The Federal Trade Commission on Wednesday announced it is returning nearly $21,000—or an average of $36 each—to 576 consumers nationwide who purchased CBD products from a company that engaged in deceptive marketing.
Arizona-based Kushly Industries LLC made false or unsubstantiated claims that its CBD products could effectively treat or cure various conditions, ranging from common ailments like acne and psoriasis to more serious diseases, including cancer and multiple sclerosis, FTC alleged in a 2021 administrative complaint.
The government also alleged Kushly Industries falsely claimed scientific studies or research had proven CBD products effectively treat, mitigate or cure diseases, including Alzheimer’s disease, hypertension and Parkinson’s disease.
Kushly Industries last year agreed to settle the charges under a consent order.
Consumers who are entitled to refunds will receive either a PayPal payment or a check in the mail, according to an FTC news release. The deadline for consumers to cash their checks is Nov. 22, 2022, and they must claim PayPal payments by Sept. 23, 2022.
According to FTC, the agency’s actions in 2021 resulted in more than $472 million in refunds to consumers across the U.S.
That was the same year the U.S. Supreme Court ruled FTC lacks authority under Section 13(b) of the Federal Trade Commission Act to seek monetary relief in federal court. At the time, FTC’s chairwoman groused the ruling “deprived the FTC of the strongest tool we had to help consumers when they need it most.” The agency has requested Congress restore its 13(b) authority to pursue monetary relief in federal court.
The case against Kushly Industries isn’t the first time FTC targeted marketers of CBD. In a 2020 law enforcement sweep dubbed “Operation CBDeceit,” FTC announced a handful of marketers of CBD products agreed to each pay tens of thousands of dollars in penalties to the agency after they were charged with making deceptive claims.
The companies and individuals named in administrative complaints filed by FTC were charged with making unsupported claims about the ability of CBD-containing products—including balms, coffee, gummies and oils—to treat cancer, heart disease and other serious health conditions.
At the time the crackdown was announced, an FTC official noted her agency had delivered multiple letters to businesses warning them about making questionable disease-related claims for CBD products and moved against others in law enforcement actions.

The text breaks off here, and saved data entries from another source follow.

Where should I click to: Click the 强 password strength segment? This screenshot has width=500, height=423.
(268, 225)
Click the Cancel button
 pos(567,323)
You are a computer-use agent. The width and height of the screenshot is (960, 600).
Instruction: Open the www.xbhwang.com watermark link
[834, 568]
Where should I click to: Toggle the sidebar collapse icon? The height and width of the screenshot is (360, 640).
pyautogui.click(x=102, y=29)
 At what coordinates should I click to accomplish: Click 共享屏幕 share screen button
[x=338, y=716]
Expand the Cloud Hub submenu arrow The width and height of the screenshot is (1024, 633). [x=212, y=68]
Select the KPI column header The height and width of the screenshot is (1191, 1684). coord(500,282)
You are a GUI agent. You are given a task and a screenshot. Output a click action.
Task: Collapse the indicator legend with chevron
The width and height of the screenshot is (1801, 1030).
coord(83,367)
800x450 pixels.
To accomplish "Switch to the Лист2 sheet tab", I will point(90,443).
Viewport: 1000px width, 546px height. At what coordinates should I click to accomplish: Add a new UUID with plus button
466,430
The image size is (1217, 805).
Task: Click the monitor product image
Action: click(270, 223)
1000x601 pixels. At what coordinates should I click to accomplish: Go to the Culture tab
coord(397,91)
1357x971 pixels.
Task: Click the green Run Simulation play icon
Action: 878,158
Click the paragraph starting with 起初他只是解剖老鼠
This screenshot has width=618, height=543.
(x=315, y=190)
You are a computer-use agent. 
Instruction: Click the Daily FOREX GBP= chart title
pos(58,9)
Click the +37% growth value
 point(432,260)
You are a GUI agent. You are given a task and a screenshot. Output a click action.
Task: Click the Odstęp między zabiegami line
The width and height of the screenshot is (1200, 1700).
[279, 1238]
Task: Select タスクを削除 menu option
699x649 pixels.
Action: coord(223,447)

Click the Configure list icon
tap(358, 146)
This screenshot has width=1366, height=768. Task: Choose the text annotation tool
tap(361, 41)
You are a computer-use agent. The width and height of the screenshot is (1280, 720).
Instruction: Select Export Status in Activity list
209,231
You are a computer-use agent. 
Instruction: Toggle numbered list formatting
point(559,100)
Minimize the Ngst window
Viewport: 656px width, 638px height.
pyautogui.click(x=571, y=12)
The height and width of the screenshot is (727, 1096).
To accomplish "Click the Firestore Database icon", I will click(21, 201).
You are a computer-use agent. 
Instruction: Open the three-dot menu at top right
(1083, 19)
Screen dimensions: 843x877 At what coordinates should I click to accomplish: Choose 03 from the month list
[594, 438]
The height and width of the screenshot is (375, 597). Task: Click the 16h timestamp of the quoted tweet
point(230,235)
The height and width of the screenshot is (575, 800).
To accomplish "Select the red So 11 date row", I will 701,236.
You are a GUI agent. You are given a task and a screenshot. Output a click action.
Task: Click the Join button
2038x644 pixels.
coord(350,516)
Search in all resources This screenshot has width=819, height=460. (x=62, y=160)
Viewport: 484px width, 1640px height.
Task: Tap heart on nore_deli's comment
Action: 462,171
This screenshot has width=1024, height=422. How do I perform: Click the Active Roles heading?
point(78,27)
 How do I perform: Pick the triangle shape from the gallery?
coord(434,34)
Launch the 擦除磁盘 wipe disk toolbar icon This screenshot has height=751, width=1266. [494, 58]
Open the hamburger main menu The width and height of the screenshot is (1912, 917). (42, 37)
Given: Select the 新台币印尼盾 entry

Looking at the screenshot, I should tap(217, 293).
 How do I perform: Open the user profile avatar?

“The message to marketers has been consistent: The same substantiation principles the FTC has applied to health claims for close to 50 years apply to similar claims for CBD products,” Lesley Fair, a senior attorney with FTC’s Bureau of Consumer Protection, wrote in a Dec. 17, 2020, blog about Operation CBDeceit. “Companies that represent expressly or by implication that what they sell can prevent, treat or cure serious medical conditions will be held to the highest substantiation standards and marketers can expect careful scrutiny of those promises.”
She concluded, “That’s why believing the myth of the CBD Wild West is likely to lead advertisers in the wrong direction.”